Guardando al presente purtroppo, nell’attuale scenario politico, contraddistinto da mutamenti improvvisi e improbabili, ogni risposta rischia di mancare l’obiettivo e produrre solo altra confusione. Tuttavia, in questi giorni sono emerse delle costanti che potrebbero valere tanto sul piano nazionale, quanto per quello comunale. Come ad esempio l’autorevolezza della leadership, il riconoscimento delle competenze e quindi la riscoperta del valore della conoscenza, troppo spesso bistrattato. D’altro canto, il ruolo centrale ricoperto dal presidente della Repubblica Sergio Mattarella, l’affermazione di Joe Biden e l’entusiasmo attorno a Draghi segnano il ritorno al riconoscimento dell’esperienza quale valore.
Tornano alla ribalta temi come quello della produttività, del lavoro, dei giovani, dell’europeismo, della crescita, della necessità di nuove politiche energetiche sostenibili, nonché l’investimento di risorse verso la contrazione di debito buono e quindi l’orientamento agli investimenti per generare futura ricchezza. In altre parole, l’effetto Draghi rompe gli schemi ideologici del passato e rilancia dei temi chiave che si amalgamano attorno a una figura autorevole. Temi che a Milano sono da sempre e storicamente di casa.
Ed è proprio questa una possibile ricetta per la corsa al posto di sindaco di Milano: valorizzazione delle caratteristiche storiche, individuazione delle priorità più salienti per la città, ovviamente all’insegna di quel pragmatismo che contraddistingue l’animo milanese, e infine, la necessità di riconoscimento e rafforzamento della leadership autorevole della persona del sindaco, quale espressione dalla società stessa più che del ceto politico.

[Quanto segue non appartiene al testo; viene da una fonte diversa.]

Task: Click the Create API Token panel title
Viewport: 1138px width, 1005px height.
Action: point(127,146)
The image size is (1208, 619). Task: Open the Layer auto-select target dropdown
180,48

Il mix di questi elementi potrebbe rappresentare una solida proposta per i cittadini milanesi, fondata su pilastri che vadano ben oltre i deboli e confusi schieramenti politici a oggi in campo. Se, infatti, si riuscisse a puntare su questi elementi, senza farsi distrarre e aspettare che torni protagonista quel sano riformismo che oggi tanto manca al Pd – nell’attesa che Bentivogli, Renzi, Calenda, +Europa e i Radicali costruiscano un vero partito moderato di centrosinistra coeso e coerente – sarebbe possibile rilanciare la città.

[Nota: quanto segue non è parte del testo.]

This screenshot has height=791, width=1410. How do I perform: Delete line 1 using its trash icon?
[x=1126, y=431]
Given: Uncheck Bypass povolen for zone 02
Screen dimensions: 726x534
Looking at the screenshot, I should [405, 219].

Ma c’è un però, che merita un’attenzione speciale ed è quello legato al possibile mutamento della percezione della Lega da parte dei milanesi: il rischio, infatti, è che essi possano sentire la nuova linea del partito di Salvini più in sintonia con le esigenze della città rispetto a una narrazione di sinistra, sempre più schiacciata dalla rappresentazione romana iper-assistenzialista espressa dell’asse Pd e Cinquestelle.
Occorre quindi vigilare su questo possibile travaso di voti e provare a prevenirne il meccanismo, evitando ideologie e offrendo invece soluzioni che migliorino la vita dei milanesi di oggi e di domani. E tutto ciò grazie all’aiuto della figura, riconoscibile e apprezzata del suo attuale sindaco: Beppe Sala. Tant’è che interi mondi produttivi, studenti, famiglie non daranno infatti la propria fiducia, soprattutto in un momento cosi complesso, a una sigla partitica, ma cercheranno piuttosto una figura rassicurante, un interlocutore serio, credibile, attento e dedito all’ascolto più che a elargire promesse. È a lui che spetta farsi trovare pronto all’ascolto e all’inclusione.
D’altronde, a oggi, Milano è l’unica città italiana a poter competere con le altre metropoli europee e grazie l’avvento di Draghi, inoltre, si potrebbe innescare un effetto attrazione per quei grandi centri finanziari che dalla City di Londra potrebbero proprio giungere nel capoluogo lombardo. Dopo tutto, è a Milano che Draghi dovrà guardare con attenzione se vorrà ridare slancio al Paese; perché Milano vuol dire ascensore sociale, welfare, opportunità, senso d’appartenenza a una comunità e innovazione per un domani a misura d’essere umano.
Insomma Draghi ha bisogno che Milano faccia la sua parte di città europea, aperta, innovativa e finalmente, nell’esperienza del Governo Draghi, essa potrà trovare la sponda ideale in un’agenda di governo che rispecchi di più l’anima milanese rispetto al passato. Ed è per questo che i milanesi impegnati in politica non dovrebbero farsi tentare da inutili esperimenti politici, evitando di perdersi in sigle o cartelli elettorali ambigui e che disorientino i cittadini.
Senza di fatto poter attaccare gli storici nemici politici (Lega da una parte e Cinquestelle dall’altra) sarà infatti fondamentale trasmettere tranquillità, concentrarsi attorno a temi e soluzioni amministrative che si pongono l’ambizione di migliorare la qualità della vita dei cittadini della nostra Milano; sottraendoci a inutili discussioni lontane dalla nostra città. La sfida non sarà affatto facile, la campagna elettorale via social si preannuncia complicata e bisogna sfuggire al rischio di confondere le elezioni amministrative con quelle politiche.
Una grande città decide delle sue sorti e delle sue vicende a livello locale ascoltando le esigenze dei propri quartieri e della propria identità e bene ha fatto, l’attuale sindaco, a sottrarsi alle logiche romane che insistono sul velleitario tentativo di unire riformisti e populisti, a differenza degli avversari di destra che non riescono a trovare un candidato proprio, perché la scelta risponde a logiche che nulla hanno che fare con la nostra città.
È attraverso il consolidamento della figura del sindaco Beppe Sala che diventa possibile superare la tempesta della confusione politica che nei prossimi mesi si abbatterà anche su Milano. D’altronde se non avesse deciso di ricandidarsi per il centro sinistra sarebbe stato scontato un esito fallimentare. E la storia recente, ci dimostra, che le ultime grandi vittorie amministrative sono figlie di leadership carismatiche, determinate dagli elettori e non autoproclamate da una torre d’Avorio; da Gori, a Decaro, passando per Zaia, Emiliano, De Luca e Bonaccini, che hanno stravinto perché riconosciuti e apprezzati dai propri cittadini e non grazie alle formule degli schieramenti che li sostenevano.
A Milano, più che altrove, occorre prudenza e unione, non ci sono alternative, perché abbiamo tanti occhi addosso, e non mi riferisco solo a quelli dei milanesi, ma del Paese intero. Ed è per questo che occorre avere il coraggio di sostenere le idee migliori e con essi i candidati che meglio le esprimono. Non è più tempo di ambiguità.